Ketiga, adanya ketimpangan yang besar antar wilayah, baik provinsi maupun antar pedesaan-perkotaan. Misalnya, ketiadaan listrik, masyarakat desa masih menggunakan
alat-alat tradisional dalam penerangan maupun rumah tangga, akses komunikasi dan informasi lambat diterima bahkan tidak ada (belum merata), terbalik dengan kota. Keempat, pengeluaran terbesar adalah untuk belanja makanan (kebutuhan pokok). Harga bahan pokok terjadi gejolak, menjadi kunci terjadinya kemiskinan. Kelima, mayoritas masyarakat bekerja di sektor pertanian sebagai petani dan buruh. Ketidakadaan keahlian untuk melakukan profesi lain. Kecenderungan masih bersikap pasif untuk melakukan sesuatu.

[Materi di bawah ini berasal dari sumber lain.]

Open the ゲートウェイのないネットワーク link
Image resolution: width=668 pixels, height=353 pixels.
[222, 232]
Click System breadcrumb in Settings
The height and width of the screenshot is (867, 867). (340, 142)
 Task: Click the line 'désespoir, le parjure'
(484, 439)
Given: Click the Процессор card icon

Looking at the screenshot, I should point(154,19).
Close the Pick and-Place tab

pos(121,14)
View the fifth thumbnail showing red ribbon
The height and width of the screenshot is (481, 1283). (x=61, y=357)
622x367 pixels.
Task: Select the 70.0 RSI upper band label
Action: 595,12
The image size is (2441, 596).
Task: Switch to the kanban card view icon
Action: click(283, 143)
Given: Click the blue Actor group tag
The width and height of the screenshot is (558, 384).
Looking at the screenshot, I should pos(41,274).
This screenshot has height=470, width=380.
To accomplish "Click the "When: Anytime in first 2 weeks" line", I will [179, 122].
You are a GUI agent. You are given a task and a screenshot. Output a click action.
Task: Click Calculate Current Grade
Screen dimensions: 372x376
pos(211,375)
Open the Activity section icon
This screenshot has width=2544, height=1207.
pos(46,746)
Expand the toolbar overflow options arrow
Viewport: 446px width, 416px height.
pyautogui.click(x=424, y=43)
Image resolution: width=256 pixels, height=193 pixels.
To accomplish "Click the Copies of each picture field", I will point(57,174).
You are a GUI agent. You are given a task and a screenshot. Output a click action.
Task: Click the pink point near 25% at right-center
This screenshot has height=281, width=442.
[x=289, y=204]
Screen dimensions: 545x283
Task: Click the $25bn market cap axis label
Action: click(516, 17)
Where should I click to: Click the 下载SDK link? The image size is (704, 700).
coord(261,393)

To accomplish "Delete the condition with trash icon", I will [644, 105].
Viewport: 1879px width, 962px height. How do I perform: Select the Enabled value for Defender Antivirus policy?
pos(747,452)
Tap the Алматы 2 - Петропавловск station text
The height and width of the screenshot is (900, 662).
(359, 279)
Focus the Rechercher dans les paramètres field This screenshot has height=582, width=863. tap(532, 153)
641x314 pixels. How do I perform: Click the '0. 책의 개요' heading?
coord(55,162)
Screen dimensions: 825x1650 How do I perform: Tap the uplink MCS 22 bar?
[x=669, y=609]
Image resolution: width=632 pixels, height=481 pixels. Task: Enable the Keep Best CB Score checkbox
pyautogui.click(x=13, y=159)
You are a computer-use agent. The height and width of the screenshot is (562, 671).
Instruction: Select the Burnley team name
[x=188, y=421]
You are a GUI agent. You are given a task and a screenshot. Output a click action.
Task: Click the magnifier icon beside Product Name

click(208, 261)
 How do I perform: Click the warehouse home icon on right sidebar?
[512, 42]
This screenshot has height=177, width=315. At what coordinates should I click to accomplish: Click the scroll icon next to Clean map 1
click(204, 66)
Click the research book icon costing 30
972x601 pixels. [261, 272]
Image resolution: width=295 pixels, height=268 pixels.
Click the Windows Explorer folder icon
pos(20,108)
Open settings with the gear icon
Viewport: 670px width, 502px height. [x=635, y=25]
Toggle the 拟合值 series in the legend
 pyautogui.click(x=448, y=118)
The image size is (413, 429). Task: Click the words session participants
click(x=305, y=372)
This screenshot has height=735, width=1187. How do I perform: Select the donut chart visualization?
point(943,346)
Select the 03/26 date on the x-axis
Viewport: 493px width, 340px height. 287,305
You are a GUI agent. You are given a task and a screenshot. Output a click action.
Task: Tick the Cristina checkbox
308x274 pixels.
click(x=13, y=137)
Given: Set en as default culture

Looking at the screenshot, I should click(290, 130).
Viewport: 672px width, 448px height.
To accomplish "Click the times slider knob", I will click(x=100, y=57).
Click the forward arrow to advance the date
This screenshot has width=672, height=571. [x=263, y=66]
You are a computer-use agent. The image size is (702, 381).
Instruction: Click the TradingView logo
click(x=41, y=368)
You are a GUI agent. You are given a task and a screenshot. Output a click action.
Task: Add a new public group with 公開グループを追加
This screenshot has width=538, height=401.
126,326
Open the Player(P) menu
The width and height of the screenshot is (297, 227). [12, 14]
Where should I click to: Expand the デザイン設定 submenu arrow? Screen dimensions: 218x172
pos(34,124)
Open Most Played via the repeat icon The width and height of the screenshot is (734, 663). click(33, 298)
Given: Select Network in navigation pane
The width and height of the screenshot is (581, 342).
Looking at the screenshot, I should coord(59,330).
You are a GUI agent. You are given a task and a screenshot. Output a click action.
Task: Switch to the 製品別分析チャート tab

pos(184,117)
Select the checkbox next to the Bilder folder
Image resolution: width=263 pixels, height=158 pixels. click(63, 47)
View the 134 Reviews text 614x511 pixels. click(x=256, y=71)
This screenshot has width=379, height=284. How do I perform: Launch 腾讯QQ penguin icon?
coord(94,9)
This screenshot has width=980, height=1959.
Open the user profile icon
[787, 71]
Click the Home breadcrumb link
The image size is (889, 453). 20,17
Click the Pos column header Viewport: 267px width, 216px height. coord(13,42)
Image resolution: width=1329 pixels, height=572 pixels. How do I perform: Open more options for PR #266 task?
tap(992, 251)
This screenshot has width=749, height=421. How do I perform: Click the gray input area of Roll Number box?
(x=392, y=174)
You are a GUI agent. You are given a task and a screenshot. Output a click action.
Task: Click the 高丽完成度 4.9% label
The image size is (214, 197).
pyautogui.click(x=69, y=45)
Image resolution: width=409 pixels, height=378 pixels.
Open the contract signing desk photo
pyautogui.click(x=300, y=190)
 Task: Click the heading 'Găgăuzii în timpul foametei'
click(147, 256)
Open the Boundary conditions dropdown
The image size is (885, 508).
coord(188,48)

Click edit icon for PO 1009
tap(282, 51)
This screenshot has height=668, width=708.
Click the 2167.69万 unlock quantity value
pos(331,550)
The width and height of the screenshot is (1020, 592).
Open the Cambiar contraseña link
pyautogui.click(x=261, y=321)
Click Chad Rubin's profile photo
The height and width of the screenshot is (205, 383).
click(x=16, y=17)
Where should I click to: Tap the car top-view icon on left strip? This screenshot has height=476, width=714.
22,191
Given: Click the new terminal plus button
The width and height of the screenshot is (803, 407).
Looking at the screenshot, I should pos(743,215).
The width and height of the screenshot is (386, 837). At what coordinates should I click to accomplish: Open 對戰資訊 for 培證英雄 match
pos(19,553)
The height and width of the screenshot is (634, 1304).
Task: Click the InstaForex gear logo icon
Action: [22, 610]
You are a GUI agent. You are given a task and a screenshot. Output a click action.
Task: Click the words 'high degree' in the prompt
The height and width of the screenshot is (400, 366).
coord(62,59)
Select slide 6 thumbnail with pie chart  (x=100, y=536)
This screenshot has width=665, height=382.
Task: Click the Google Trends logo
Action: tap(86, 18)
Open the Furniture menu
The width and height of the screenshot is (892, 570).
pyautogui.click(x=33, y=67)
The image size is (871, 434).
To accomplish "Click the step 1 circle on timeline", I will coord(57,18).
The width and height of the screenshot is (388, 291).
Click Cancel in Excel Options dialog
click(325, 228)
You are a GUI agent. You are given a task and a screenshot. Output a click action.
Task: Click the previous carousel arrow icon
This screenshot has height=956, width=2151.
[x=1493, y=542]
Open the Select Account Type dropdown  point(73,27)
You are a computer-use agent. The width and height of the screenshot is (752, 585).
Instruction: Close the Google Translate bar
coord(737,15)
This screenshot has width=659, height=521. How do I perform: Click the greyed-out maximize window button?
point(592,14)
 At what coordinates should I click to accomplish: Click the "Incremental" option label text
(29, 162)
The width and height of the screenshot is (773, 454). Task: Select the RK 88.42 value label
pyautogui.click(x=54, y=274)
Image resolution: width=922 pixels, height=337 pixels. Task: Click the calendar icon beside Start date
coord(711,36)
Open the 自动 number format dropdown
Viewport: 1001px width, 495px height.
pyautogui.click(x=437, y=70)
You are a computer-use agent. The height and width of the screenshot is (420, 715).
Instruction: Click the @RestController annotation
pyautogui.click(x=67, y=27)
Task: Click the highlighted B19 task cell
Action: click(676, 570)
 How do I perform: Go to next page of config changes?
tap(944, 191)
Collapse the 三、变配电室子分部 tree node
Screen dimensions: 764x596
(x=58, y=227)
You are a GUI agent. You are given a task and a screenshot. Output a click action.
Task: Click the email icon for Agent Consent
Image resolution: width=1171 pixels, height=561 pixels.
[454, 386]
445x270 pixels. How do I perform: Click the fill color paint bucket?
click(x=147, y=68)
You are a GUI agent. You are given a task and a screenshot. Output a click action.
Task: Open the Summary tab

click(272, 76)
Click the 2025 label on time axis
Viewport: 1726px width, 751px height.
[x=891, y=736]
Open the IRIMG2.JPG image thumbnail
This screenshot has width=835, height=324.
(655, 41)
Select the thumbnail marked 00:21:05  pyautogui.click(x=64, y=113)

Pentingnya modal sosial dalam pembangunan desa
Dahulu, di masa perjuangan nasional indonesia yang dilakukan Diponegoro, Teuku Umar, Imam Bonjol dan pejuang lainnya, ternyata berbasis dan ditopang oleh desa (B.N. Marbun : 2000). Inilah yang menyebabkan dapat memperjuangkan bangsa dapat berlangsung bertahun-tahun dari penjajahan. Begitu besar pengaruh desa sebagai tulang punggung perjuangan kemerdekaan silam.
Sekarang, pasca reformasi eksistensi desa direduksi menjadi bagian dari wilayah atau daerah kabupaten/kota yang pengaturannya yang awalnya dari UU No 22/1999 tentang pemerintah daerah. Eksistensinya "redup". Namun sekarang, dengan lahirnya UU Desa , memberikan cahaya untuk membuka kembali eksistensi desa. Penopang kesejahteraan, selayaknya ketika zaman perjuangan kemerdekaan silam.